___ Source information ___

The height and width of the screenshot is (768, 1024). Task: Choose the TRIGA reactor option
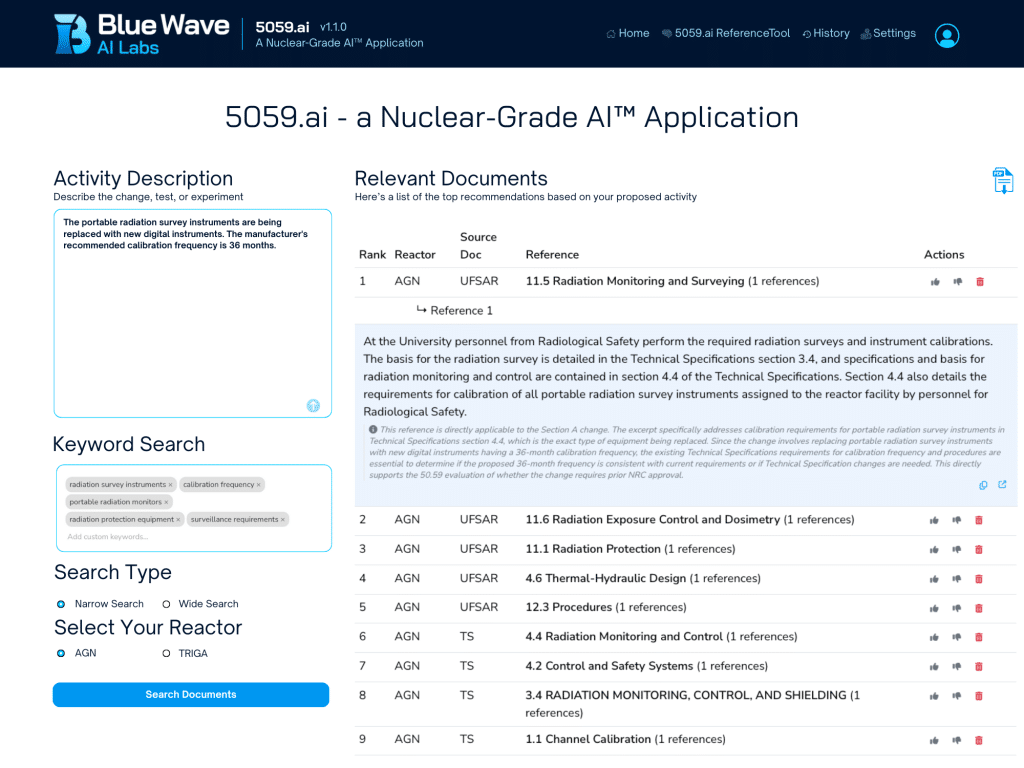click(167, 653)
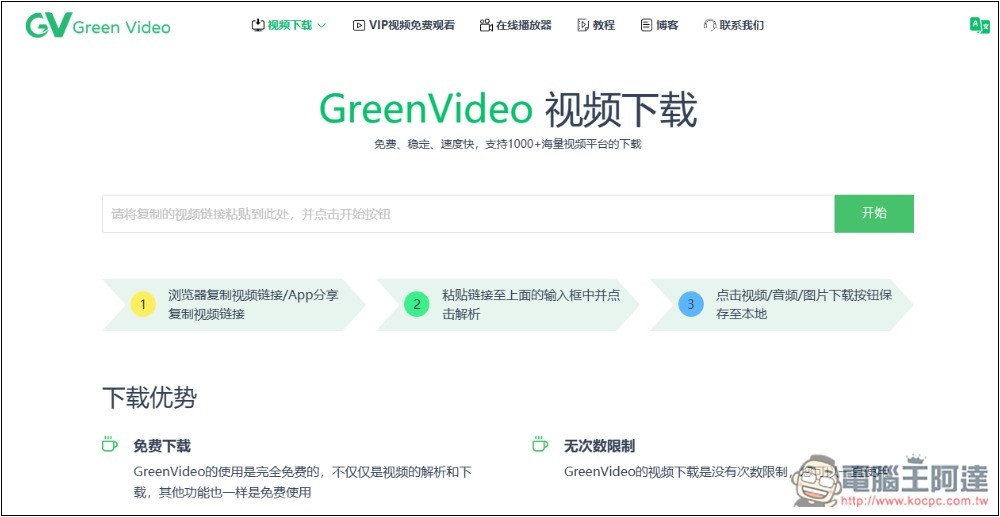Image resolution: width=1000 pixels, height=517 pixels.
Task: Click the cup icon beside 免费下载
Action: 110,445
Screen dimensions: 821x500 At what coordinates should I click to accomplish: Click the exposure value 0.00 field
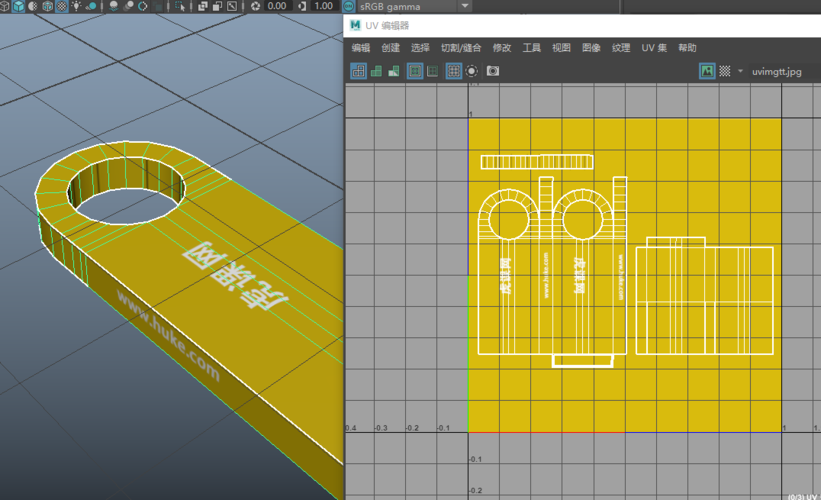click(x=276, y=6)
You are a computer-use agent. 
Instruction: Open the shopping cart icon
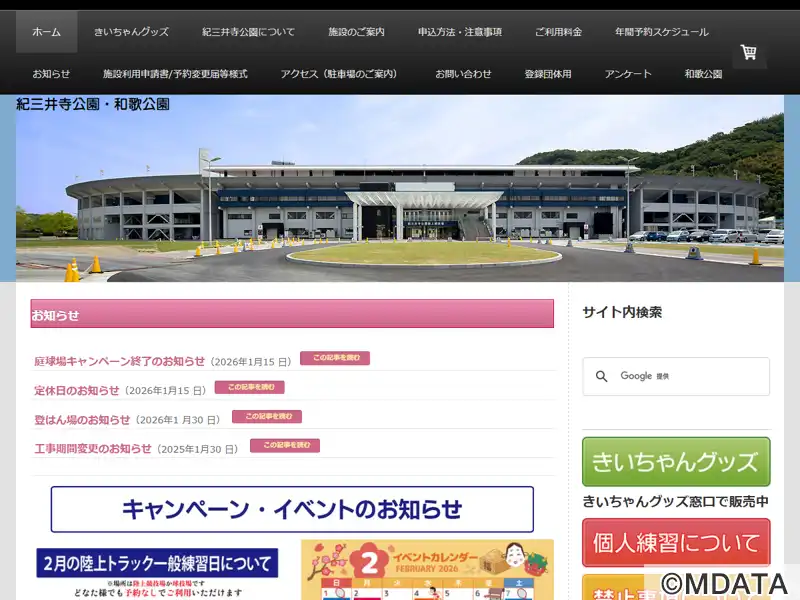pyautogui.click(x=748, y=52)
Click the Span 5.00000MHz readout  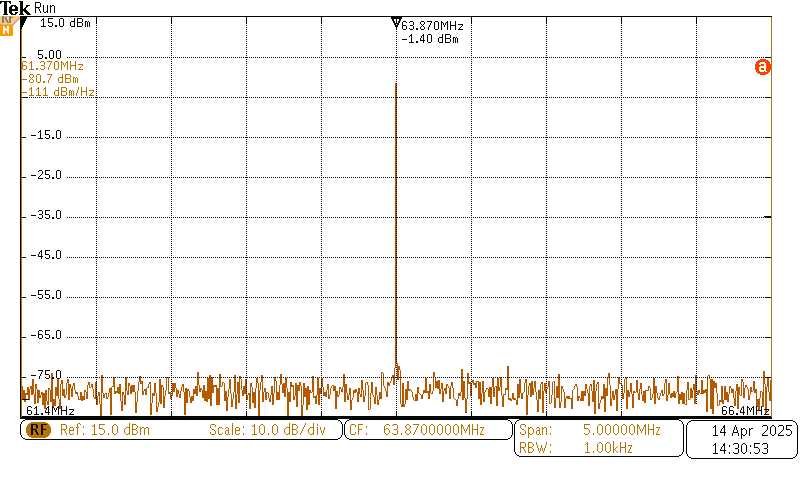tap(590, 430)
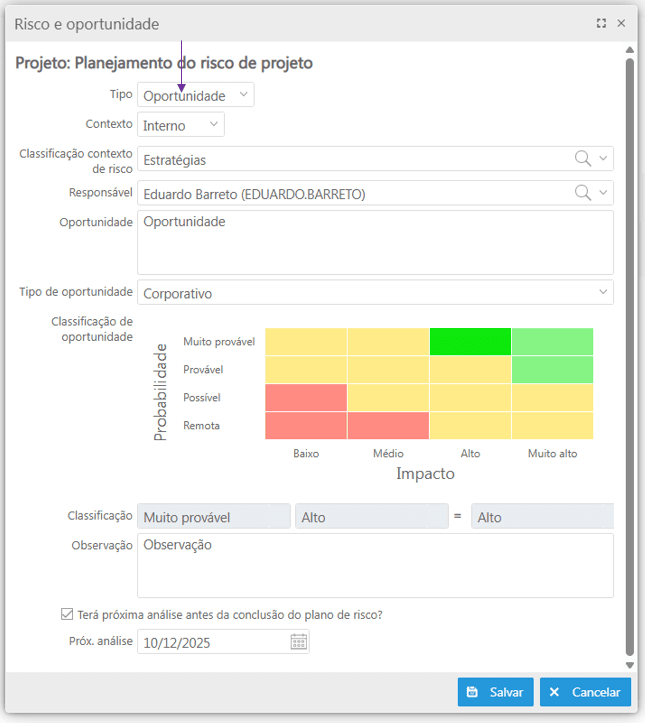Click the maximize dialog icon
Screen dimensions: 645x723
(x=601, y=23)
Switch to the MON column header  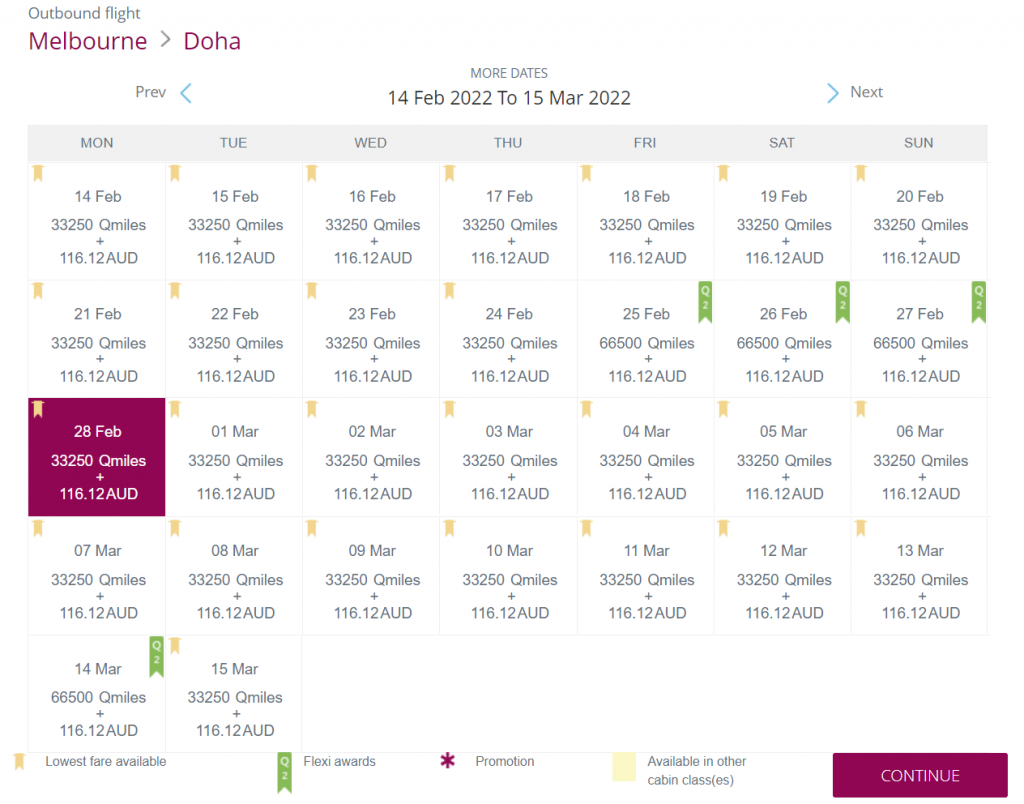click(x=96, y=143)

___

* _Required work_
Please take the lines from the beginning of the data above through the line holding "You are a computer-use agent." and transcribe them exactly, without any pictures.

* _Answer to the problem_
The height and width of the screenshot is (768, 1024). Task: Choose the TRIGA reactor option
click(167, 653)
Image resolution: width=1000 pixels, height=517 pixels.
Task: Click the cup icon beside 免费下载
Action: 110,445
Screen dimensions: 821x500 At what coordinates should I click to accomplish: Click the exposure value 0.00 field
click(x=276, y=6)
You are a computer-use agent. 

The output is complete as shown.